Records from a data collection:
________
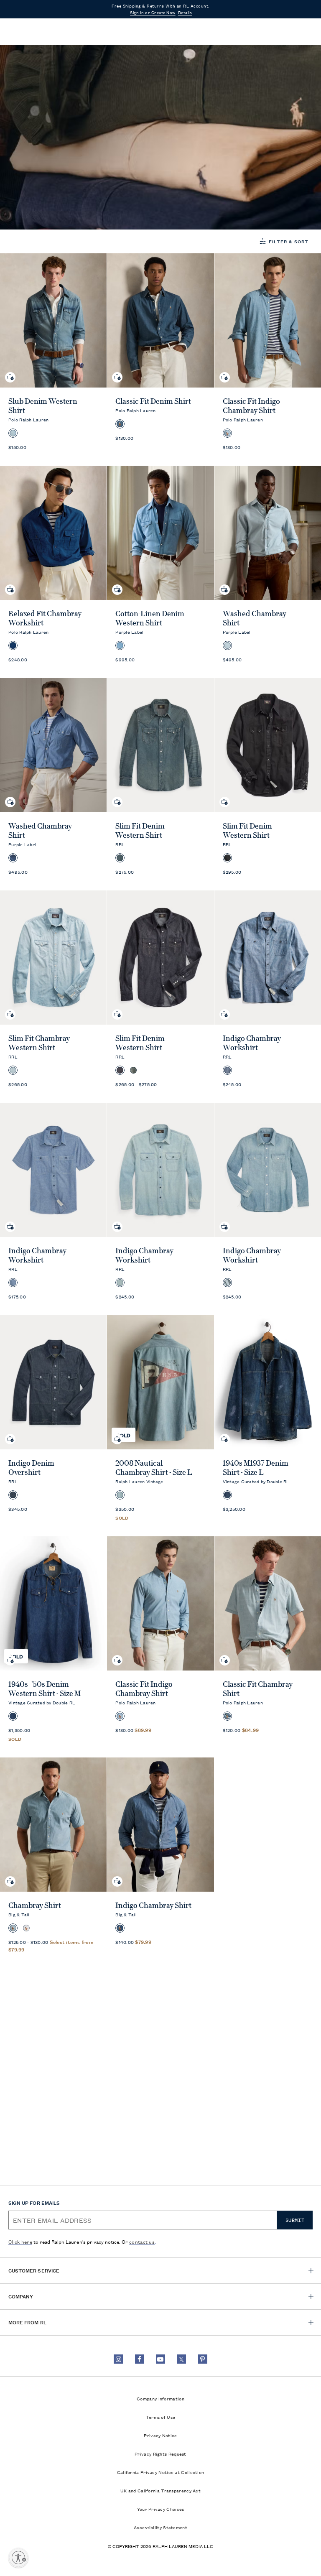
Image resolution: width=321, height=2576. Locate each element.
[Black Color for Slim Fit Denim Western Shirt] (227, 857)
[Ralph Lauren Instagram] (118, 2359)
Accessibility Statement (160, 2527)
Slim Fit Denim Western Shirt (140, 830)
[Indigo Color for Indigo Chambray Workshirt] (13, 1282)
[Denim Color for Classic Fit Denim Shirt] (120, 423)
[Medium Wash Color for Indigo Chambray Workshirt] (120, 1282)
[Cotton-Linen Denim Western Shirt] (160, 533)
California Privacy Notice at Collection (160, 2472)
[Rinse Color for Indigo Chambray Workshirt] (227, 1070)
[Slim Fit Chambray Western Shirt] (53, 957)
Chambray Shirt (34, 1905)
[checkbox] (39, 168)
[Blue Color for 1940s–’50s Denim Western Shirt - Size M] (13, 1716)
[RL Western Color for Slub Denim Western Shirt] (13, 433)
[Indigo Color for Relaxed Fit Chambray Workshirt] (13, 645)
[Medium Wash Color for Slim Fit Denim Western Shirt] (133, 1070)
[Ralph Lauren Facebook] (139, 2359)
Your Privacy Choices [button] (160, 2508)
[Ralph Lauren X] (181, 2359)
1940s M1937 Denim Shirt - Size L (255, 1468)
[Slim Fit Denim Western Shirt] (160, 745)
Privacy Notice (160, 2435)
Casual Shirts (82, 63)
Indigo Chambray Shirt (153, 1905)
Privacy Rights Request (160, 2453)
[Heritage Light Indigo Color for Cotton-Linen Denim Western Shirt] (120, 645)
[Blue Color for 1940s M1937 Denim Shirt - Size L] (227, 1495)
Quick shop (10, 371)
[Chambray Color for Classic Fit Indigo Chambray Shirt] (227, 433)
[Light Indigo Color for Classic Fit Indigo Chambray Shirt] (120, 1716)
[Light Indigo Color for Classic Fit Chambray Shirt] (227, 1716)
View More (24, 113)
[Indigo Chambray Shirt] (160, 1824)
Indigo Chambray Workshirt (252, 1043)
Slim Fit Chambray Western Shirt (39, 1043)
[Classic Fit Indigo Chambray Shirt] (160, 1603)
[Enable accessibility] (18, 2558)
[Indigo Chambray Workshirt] (53, 1170)
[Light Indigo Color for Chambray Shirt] (13, 1928)
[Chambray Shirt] (53, 1824)
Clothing (42, 63)
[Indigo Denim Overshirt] (53, 1382)
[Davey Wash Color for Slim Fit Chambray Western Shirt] (13, 1070)
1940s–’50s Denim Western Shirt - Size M (44, 1689)
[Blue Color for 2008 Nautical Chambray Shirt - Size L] (120, 1495)
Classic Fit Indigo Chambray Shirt (251, 406)
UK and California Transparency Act (160, 2490)
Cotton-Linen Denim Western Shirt (149, 618)
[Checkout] (289, 32)
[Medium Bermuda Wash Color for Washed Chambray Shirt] (13, 857)
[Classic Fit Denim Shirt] (160, 320)
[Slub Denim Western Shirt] (53, 320)
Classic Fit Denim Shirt (153, 401)
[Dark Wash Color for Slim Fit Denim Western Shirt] (120, 857)
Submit (295, 2220)
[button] (273, 32)
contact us (142, 2241)
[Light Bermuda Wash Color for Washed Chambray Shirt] (227, 645)
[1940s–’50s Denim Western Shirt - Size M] (53, 1603)
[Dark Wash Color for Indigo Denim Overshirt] (13, 1495)
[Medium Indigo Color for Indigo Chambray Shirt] (120, 1928)
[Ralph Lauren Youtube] (160, 2359)
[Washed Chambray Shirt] (53, 745)
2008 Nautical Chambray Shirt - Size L (153, 1468)
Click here (20, 2241)
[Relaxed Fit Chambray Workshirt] (53, 533)
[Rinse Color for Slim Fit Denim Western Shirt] (120, 1070)
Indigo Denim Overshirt (31, 1468)
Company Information (160, 2398)
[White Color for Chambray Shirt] (26, 1928)
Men (16, 63)
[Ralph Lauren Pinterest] (202, 2359)
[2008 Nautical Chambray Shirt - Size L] (160, 1382)
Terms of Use (161, 2416)
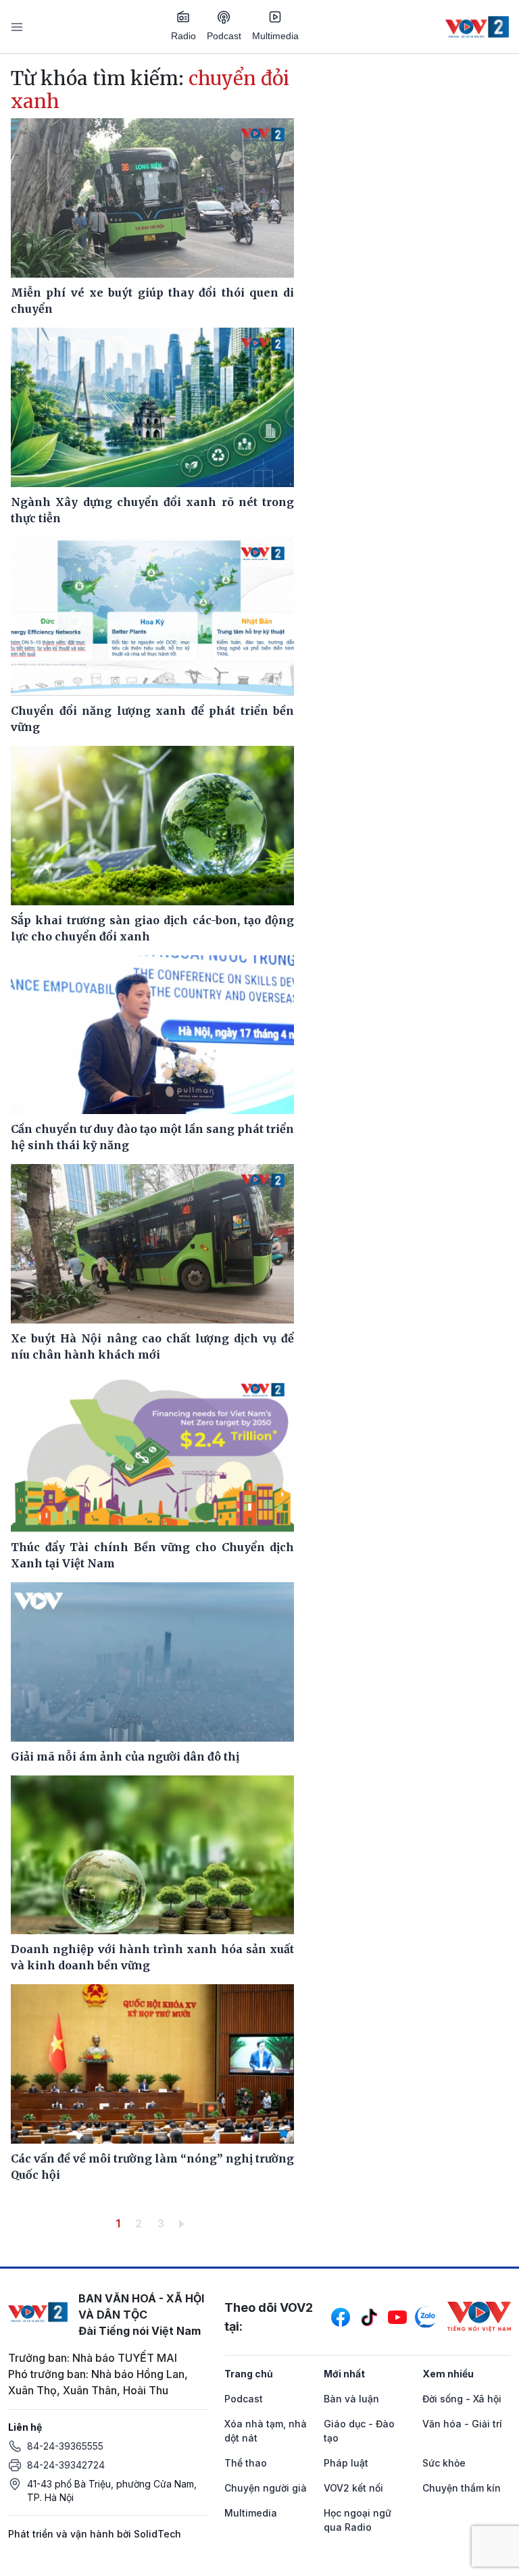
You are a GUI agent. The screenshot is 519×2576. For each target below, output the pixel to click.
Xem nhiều (448, 2373)
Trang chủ (248, 2373)
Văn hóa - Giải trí (462, 2423)
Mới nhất (344, 2373)
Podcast (224, 35)
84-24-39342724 (66, 2465)
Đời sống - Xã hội (461, 2398)
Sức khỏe (444, 2463)
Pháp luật (346, 2463)
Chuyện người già (265, 2488)
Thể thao (245, 2463)
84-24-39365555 (65, 2446)
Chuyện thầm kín (461, 2488)
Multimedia (275, 35)
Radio (183, 35)
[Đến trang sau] (184, 2223)
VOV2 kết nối (353, 2488)
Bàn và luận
________
- About this task -
Taking the entries above, write out exactly the lines starting with the line containing "[Blue Color for 1940s–’50s" and going on through the line containing "Privacy Notice (160, 2435)", both included, and nothing else.

- Solution -
[Blue Color for 1940s–’50s Denim Western Shirt - Size M] (13, 1716)
[RL Western Color for Slub Denim Western Shirt] (13, 433)
[Indigo Color for Relaxed Fit Chambray Workshirt] (13, 645)
[Medium Wash Color for Slim Fit Denim Western Shirt] (133, 1070)
[Ralph Lauren Facebook] (139, 2359)
Your Privacy Choices [button] (160, 2508)
[Ralph Lauren X] (181, 2359)
1940s M1937 Denim Shirt - Size L (255, 1468)
[Slim Fit Denim Western Shirt] (160, 745)
Privacy Notice (160, 2435)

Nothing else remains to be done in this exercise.